The bureaucratic minds forming this Infrastructure Bill have not thought it through. Who needs help now? The people about to be evicted! If Biden and his crew would pass financial assistance to these people, the game could change. The Evictees would remain in their housing, and their landlords would get paid.
Billions of dollars could be specifically allocated to small, privately-owned contractors to build enough simple low cost housing to reduce the inflation-nurturing power of the monopoly-controlling real estate industry. That industry has for decades kept housing scarce, and catered to the rich. It has largely blocked racial and social minorities from home ownership, while willfully enriching banks, mortgage companies, the entire rich-people’s-housing cabal.
The financial leaders of this real estate collaborative have also kept many of their commission-paid brokers on precarious financial edges. As their political powers habitually block major low-cost housing concepts, President Biden is not sharply aiming at the Bulls-Eye. He is essentially continuing a long-failing generalized concept: the dubious “trickle down” theory.

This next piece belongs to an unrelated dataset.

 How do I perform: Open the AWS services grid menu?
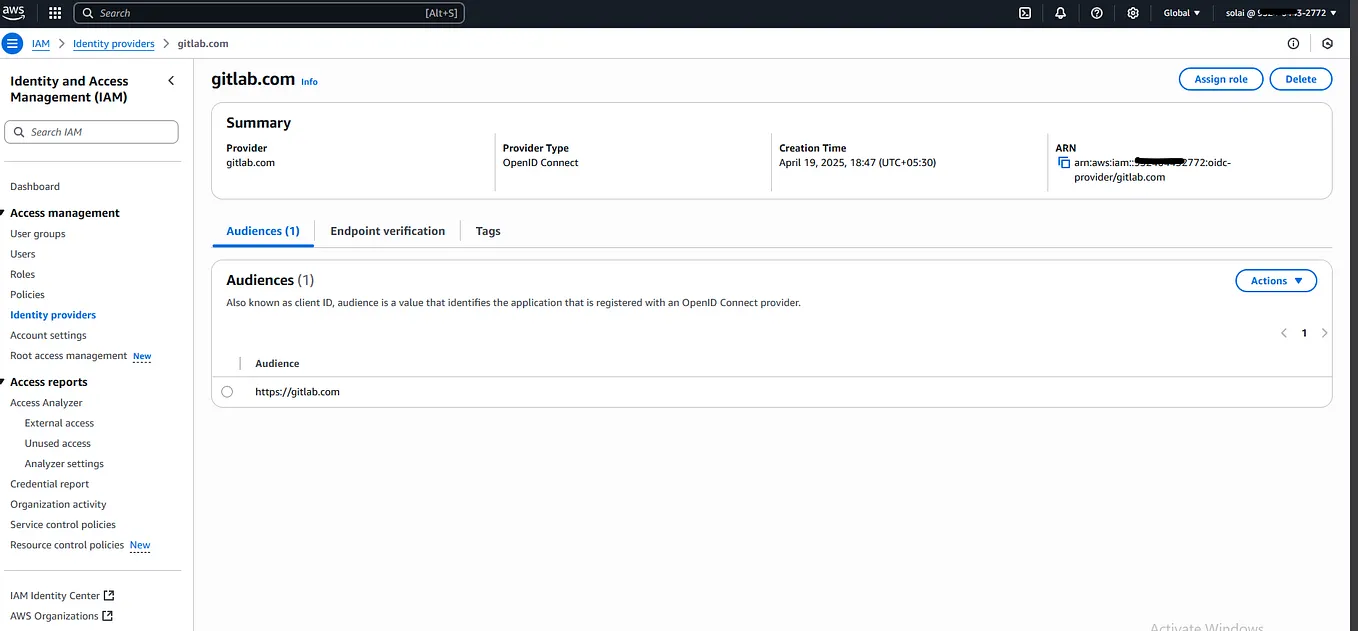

That long-held theory, embarrassingly embraced by Republicans and Democrats, may at first glance seem to make sense by allegedly identifying dangerous highways and bridges, and repairing them. But it makes a lot more sense to first save the tens of thousands of poor Americans now facing Eviction.
It may sound like a potential political collaboration of Democrats and Republicans. You can bet, however, that when the Infrastructure Bill’s money lands it will still predominantly be in the hands of the rich.